■ EXERCISE PROMPT
Your task is to copy every line of the records below that contains "dialog".

■ ENTRIES PROVIDED
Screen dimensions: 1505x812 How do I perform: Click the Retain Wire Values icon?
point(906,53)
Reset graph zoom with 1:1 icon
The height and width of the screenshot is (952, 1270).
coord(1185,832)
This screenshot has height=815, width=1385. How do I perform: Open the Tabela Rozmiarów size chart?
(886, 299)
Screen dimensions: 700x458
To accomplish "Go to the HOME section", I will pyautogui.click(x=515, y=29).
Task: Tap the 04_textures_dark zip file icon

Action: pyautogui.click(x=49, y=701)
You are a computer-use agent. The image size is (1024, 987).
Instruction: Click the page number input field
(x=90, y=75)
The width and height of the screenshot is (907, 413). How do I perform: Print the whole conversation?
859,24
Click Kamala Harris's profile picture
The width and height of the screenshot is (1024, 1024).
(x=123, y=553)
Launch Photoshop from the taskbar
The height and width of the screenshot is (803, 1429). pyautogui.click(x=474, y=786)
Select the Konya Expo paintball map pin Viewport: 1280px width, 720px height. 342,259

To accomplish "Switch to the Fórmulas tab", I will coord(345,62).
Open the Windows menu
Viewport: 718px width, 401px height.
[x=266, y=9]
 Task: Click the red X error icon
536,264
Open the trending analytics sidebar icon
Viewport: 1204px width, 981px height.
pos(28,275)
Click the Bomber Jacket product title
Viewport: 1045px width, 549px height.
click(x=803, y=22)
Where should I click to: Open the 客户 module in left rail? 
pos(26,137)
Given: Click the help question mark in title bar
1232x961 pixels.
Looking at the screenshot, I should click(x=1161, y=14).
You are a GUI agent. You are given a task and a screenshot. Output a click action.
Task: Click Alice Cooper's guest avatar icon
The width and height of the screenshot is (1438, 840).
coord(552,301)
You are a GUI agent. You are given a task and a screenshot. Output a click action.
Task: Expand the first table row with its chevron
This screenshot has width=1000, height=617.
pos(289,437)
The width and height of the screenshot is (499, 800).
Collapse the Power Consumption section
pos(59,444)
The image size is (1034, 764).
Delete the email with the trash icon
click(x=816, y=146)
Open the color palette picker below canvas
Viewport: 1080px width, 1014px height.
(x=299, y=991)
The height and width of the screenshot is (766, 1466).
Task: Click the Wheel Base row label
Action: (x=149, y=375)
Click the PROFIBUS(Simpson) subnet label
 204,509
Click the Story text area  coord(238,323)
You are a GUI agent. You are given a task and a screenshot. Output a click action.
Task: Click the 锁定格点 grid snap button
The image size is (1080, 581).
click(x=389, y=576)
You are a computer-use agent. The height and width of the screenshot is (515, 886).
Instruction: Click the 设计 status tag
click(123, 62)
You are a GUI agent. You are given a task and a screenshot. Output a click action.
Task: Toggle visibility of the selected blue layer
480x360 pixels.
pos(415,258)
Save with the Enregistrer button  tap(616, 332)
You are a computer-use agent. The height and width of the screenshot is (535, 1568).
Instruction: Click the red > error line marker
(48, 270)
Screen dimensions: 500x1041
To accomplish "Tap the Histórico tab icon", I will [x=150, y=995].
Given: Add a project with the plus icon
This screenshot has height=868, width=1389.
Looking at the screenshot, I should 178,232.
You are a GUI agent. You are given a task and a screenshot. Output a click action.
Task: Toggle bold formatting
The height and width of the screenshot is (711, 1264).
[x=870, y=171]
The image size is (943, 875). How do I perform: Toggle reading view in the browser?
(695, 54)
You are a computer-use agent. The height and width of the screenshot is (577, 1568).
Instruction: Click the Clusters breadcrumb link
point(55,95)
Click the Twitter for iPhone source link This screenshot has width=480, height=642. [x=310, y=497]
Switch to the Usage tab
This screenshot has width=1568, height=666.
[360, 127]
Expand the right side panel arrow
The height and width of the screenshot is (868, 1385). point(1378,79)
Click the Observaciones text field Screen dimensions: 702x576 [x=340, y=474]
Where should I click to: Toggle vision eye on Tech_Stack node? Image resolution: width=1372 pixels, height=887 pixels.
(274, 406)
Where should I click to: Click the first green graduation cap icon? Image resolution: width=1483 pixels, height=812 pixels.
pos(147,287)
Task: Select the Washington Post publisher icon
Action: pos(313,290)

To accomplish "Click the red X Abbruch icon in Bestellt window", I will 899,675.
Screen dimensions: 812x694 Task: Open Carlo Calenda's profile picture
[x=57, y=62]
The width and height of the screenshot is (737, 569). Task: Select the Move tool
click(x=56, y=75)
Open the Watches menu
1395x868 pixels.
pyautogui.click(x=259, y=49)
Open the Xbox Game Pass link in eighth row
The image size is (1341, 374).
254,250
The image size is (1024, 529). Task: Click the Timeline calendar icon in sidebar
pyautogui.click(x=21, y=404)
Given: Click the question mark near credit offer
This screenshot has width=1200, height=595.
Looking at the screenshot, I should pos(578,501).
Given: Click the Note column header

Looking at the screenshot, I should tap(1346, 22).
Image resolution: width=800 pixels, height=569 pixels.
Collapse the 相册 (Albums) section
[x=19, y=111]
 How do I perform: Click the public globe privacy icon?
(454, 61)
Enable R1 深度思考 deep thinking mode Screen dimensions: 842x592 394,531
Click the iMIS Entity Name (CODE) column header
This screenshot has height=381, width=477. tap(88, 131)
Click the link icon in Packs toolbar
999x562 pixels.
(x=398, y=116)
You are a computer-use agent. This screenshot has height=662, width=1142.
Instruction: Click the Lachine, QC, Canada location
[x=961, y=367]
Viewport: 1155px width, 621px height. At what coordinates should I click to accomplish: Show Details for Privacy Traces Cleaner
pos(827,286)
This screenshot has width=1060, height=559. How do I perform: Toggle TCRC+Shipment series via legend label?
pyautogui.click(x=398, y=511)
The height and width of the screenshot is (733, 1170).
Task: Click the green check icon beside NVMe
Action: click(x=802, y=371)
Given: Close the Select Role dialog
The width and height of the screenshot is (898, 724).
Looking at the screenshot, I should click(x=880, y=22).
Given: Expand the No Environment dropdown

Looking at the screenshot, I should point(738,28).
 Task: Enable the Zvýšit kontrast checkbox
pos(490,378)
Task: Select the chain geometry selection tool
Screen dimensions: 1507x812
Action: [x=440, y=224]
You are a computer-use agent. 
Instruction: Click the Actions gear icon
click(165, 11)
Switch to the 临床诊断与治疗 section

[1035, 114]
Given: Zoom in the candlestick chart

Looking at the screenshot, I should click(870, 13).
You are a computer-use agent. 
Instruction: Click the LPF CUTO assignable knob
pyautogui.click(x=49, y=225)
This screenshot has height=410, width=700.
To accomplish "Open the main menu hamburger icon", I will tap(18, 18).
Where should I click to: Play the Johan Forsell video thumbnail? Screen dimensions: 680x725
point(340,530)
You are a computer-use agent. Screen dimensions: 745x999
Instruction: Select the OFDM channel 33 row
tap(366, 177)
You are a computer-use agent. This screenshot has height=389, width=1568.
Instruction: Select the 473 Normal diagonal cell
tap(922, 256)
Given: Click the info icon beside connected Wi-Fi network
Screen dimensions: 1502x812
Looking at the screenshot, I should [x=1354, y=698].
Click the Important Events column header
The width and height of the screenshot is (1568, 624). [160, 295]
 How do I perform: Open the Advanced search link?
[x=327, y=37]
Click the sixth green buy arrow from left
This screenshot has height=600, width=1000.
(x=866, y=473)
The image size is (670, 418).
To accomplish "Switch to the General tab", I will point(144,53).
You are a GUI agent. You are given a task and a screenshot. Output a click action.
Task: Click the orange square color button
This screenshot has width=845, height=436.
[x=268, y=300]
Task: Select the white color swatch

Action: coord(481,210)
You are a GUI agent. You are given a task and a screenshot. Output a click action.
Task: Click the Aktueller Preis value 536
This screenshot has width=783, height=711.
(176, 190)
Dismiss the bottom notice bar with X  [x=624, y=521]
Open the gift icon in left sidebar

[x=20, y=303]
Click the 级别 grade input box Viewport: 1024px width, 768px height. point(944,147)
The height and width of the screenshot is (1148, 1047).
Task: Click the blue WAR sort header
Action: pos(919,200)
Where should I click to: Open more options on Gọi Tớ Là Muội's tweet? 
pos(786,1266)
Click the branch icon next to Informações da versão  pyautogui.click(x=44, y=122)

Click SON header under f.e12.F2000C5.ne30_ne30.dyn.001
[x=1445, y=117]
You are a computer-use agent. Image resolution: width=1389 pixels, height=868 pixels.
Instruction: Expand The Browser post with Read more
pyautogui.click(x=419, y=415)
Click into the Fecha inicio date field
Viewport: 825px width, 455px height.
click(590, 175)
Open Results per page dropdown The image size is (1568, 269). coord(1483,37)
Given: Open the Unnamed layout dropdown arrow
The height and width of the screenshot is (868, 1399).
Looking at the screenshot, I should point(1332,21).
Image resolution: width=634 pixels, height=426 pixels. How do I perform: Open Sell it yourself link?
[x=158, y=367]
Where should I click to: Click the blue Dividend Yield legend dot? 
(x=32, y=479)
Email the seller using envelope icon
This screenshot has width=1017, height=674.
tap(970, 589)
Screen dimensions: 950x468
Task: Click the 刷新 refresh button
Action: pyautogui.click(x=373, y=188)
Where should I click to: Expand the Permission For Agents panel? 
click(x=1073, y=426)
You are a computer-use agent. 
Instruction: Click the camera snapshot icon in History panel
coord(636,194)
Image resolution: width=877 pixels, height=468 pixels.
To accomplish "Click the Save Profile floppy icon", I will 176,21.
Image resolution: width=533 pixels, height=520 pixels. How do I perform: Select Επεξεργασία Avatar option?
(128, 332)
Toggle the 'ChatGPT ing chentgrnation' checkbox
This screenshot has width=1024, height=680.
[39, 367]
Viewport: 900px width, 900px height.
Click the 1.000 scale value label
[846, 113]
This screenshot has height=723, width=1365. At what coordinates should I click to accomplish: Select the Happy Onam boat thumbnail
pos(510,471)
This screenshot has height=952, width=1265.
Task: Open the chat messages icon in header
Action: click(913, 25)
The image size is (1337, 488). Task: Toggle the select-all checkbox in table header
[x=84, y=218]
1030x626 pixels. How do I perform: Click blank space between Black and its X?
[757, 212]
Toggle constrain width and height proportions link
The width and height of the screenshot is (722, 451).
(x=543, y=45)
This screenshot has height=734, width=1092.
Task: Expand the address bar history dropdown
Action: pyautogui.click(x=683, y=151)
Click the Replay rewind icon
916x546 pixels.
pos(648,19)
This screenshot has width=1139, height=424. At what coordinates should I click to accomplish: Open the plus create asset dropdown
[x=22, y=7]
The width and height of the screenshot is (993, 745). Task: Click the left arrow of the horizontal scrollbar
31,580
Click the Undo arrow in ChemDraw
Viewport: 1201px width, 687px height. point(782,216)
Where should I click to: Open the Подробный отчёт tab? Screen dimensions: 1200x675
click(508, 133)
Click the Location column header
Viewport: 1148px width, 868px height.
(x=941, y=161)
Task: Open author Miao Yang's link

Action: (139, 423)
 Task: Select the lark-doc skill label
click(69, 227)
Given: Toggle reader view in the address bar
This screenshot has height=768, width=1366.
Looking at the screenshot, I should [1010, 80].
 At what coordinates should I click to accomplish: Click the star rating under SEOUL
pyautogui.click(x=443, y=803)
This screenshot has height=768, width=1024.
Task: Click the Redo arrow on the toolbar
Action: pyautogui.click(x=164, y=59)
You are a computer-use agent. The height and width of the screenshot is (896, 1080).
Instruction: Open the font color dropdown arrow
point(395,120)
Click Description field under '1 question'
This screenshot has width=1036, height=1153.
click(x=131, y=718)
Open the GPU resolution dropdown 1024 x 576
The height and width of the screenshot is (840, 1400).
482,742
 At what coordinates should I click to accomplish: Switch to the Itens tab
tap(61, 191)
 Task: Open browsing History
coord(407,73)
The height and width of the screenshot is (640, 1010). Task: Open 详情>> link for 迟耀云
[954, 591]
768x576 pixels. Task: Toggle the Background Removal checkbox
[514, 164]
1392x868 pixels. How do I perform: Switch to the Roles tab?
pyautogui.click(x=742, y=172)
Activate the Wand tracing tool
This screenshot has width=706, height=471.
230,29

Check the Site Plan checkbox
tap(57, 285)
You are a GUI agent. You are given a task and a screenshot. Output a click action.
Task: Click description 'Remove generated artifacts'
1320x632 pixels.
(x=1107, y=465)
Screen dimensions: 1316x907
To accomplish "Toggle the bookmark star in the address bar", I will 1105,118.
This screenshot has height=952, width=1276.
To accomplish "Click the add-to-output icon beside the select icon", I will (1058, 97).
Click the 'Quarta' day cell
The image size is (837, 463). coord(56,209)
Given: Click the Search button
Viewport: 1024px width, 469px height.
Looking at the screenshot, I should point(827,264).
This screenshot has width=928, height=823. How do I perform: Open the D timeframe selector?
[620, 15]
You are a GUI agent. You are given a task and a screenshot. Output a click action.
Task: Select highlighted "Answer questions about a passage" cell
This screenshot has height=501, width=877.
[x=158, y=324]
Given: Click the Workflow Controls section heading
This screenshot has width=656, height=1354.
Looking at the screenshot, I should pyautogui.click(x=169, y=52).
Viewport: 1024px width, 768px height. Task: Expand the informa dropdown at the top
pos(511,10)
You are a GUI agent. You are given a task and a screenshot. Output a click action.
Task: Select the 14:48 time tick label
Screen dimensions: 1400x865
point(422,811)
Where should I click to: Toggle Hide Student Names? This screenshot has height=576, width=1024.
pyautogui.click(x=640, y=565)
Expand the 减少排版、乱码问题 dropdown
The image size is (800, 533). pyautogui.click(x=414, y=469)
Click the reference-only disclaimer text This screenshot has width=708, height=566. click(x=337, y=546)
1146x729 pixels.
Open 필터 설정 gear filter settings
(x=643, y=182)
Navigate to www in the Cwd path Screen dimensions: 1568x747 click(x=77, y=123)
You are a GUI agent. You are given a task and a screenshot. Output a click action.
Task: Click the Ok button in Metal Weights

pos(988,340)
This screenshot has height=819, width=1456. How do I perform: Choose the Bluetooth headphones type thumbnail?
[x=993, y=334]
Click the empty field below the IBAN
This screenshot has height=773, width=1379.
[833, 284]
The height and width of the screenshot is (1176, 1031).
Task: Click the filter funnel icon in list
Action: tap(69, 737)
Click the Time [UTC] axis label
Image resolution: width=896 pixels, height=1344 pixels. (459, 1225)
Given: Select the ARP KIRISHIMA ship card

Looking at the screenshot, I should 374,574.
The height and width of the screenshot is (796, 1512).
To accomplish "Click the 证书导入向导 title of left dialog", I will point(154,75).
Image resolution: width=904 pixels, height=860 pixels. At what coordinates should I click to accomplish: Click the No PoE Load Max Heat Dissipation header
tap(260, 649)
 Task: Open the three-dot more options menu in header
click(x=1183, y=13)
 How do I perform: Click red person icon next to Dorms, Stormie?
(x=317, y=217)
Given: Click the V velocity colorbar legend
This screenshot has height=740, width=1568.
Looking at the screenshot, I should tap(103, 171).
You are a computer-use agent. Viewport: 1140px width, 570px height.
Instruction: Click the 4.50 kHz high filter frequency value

■ RESULT FOR THIS EXERCISE
Given: Close the Select Role dialog
To accomplish "Click the 证书导入向导 title of left dialog", I will point(154,75).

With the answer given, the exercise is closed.